Pre-draft measurables
| Height | Weight | Arm length | Hand span | Wingspan | 40-yard dash | 10-yard split | 20-yard split | 20-yard shuttle | Three-cone drill | Vertical jump | Broad jump |
| 5 ft 11+1⁄8 in (1.81 m) | 173 lb (78 kg) | 30+7⁄8 in (0.78 m) | 8+3⁄4 in (0.22 m) | 6 ft 2+1⁄2 in (1.89 m) | 4.49 s | 1.56 s | 2.62 s | 4.19 s | 7.05 s | 34.0 in (0.86 m) | 10 ft 2 in (3.10 m) |
All values from NFL Combine/Pro Day

==Career statistics==

===NFL===

Legend
| Bold | Career high |

====Regular season====

| Year | Team | Games |  | Receiving |  |  |  |  | Rushing |  |  |  |  | Fumbles |  |
| GP | GS | Rec | Yds | Avg | Lng | TD | Att | Yds | Avg | Lng | TD | Fum | Lost |
| 2023 | MIN | 17 | 14 | 70 | 911 | 13.0 | 62 | 10 | 1 | 2 | 2.0 | 2 | 0 | 0 | 0 |
| 2024 | MIN | 15 | 15 | 63 | 875 | 13.9 | 69 | 9 | 3 | 20 | 6.7 | 9 | 1 | 0 | 0 |
| 2025 | MIN | 14 | 12 | 42 | 610 | 14.5 | 81 | 3 | 2 | 81 | 40.5 | 65 | 1 | 0 | 0 |
| 2026 | MIN | 2 | 2 | 2 | 21 | 10.5 | 15 | 0 | 0 | 0 | 0.0 | 0 | 0 | 0 | 0 |
| Career |  | 48 | 43 | 177 | 2,417 | 13.7 | 81 | 22 | 6 | 103 | 17.2 | 65 | 2 | 0 | 0 |

====Postseason====

| Year | Team | Games |  | Receiving |  |  |  |  | Fumbles |  |
| GP | GS | Rec | Yds | Avg | Lng | TD | Fum | Lost |
| 2024 | MIN | 1 | 1 | 3 | 29 | 9.7 | 15 | 0 | 0 | 0 |
| Career |  | 1 | 1 | 3 | 29 | 9.7 | 15 | 0 | 0 | 0 |

===College===

| Season | Team | Games |  | Receiving |  |  |  | Rushing |  |  |  | Punt returns |  |  |  |
| GP | GS | Rec | Yds | Avg | TD | Att | Yds | Avg | TD | Ret | Yds | Avg | TD |
| 2020 | Pittsburgh | 10 | 8 | 60 | 666 | 11.1 | 4 | 9 | 58 | 6.4 | 0 | 2 | 15 | 7.5 | 0 |
| 2021 | Pittsburgh | 14 | 14 | 100 | 1,593 | 15.9 | 17 | 7 | 56 | 8.0 | 1 | 12 | 185 | 15.4 | 0 |
| 2022 | USC | 11 | 11 | 59 | 875 | 14.8 | 8 | 4 | 33 | 8.3 | 0 | 4 | 19 | 4.8 | 0 |
| Career |  | 35 | 33 | 219 | 3,134 | 14.3 | 29 | 20 | 147 | 7.4 | 1 | 18 | 219 | 12.2 | 0 |

==Legal issues==
On July 20, 2023, Addison was pulled over and cited for speed and reckless driving before reporting to his first training camp. Driving a Lamborghini Urus on Interstate 94 in Saint Paul, he was allegedly going 140 mph in a 55 mph zone at 3 AM. The same day, the Vikings released a statement, stating they were aware of the incident and were looking into it. Addison told a police officer at the scene that he was driving at that speed due to a medical emergency involving his pet dog. The next month, Addison pled guilty to a petty misdemeanor, which resulted in him paying a $686 fine and having his driver's license revoked for six months.

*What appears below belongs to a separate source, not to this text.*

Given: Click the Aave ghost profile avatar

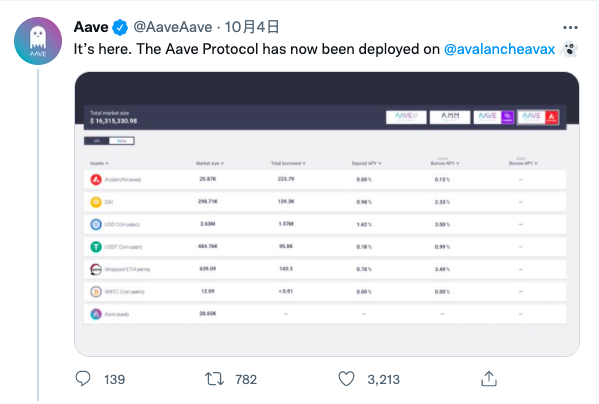Looking at the screenshot, I should [x=38, y=41].
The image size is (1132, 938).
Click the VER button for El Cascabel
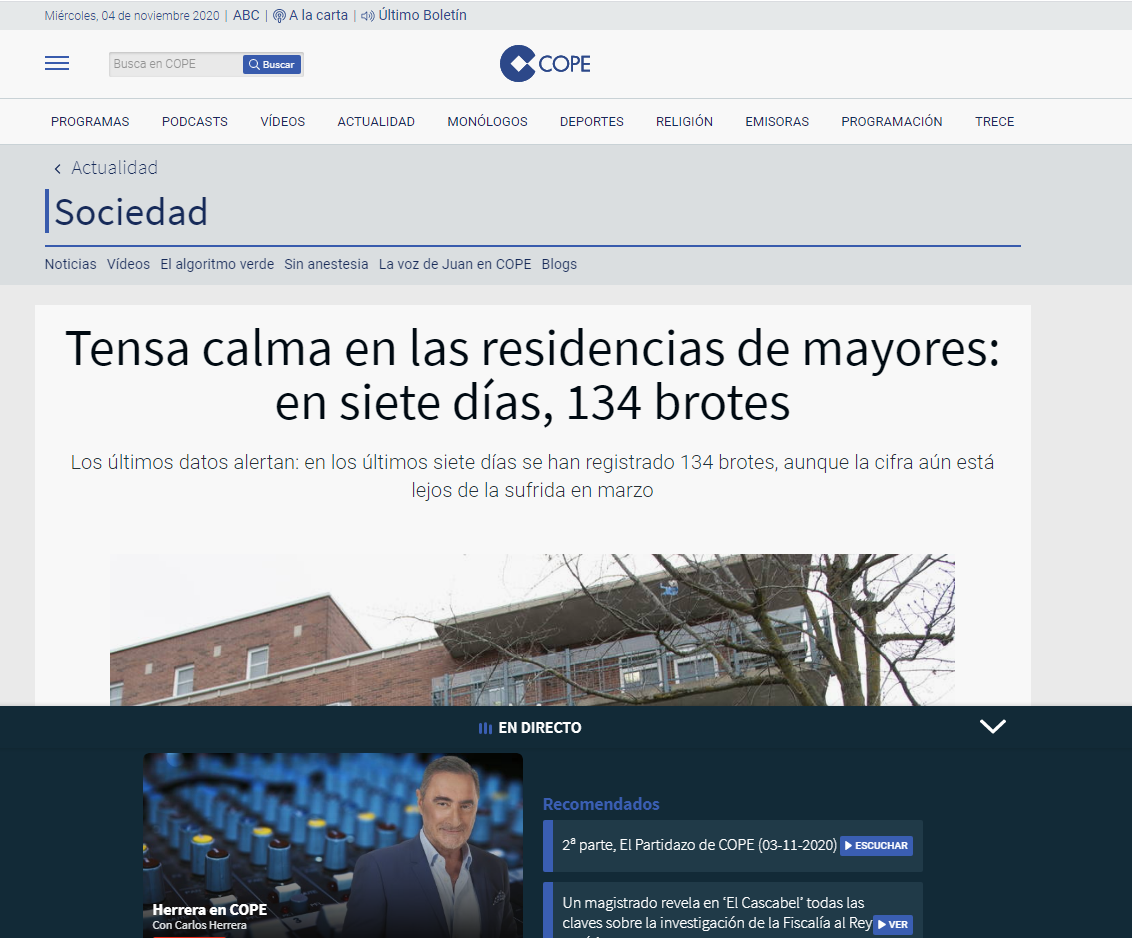[x=893, y=924]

Shortly before midnight on July 12, 2024, Addison was arrested near the Los Angeles International Airport (LAX) on suspicion of driving under the influence of alcohol. At the time of his arrest, California Highway Patrol (CHP) officers found Addison asleep at the wheel, with his car blocking traffic lanes. He was arrested following a 30-minute investigation. He was then released from custody two hours later on July 13, with no charges yet to be filed. Despite this, Addison was still facing DUI charges. On July 31, 2024, Addison was charged with two misdemeanors, driving under the influence of alcohol and driving with blood-alcohol content over California's legal limit of .08 percent. His arraignment and plea hearing, at the Los Angeles Superior Court, was set for July 15, 2025. On July 17, 2025, Addison agreed to a plea on a lesser charge, known as a wet reckless, in order to settle the case.

On January 12, 2026, Addison was arrested in Hillsborough County, Florida, on a misdemeanor trespassing charge. He was later released, after posting a $500 bond.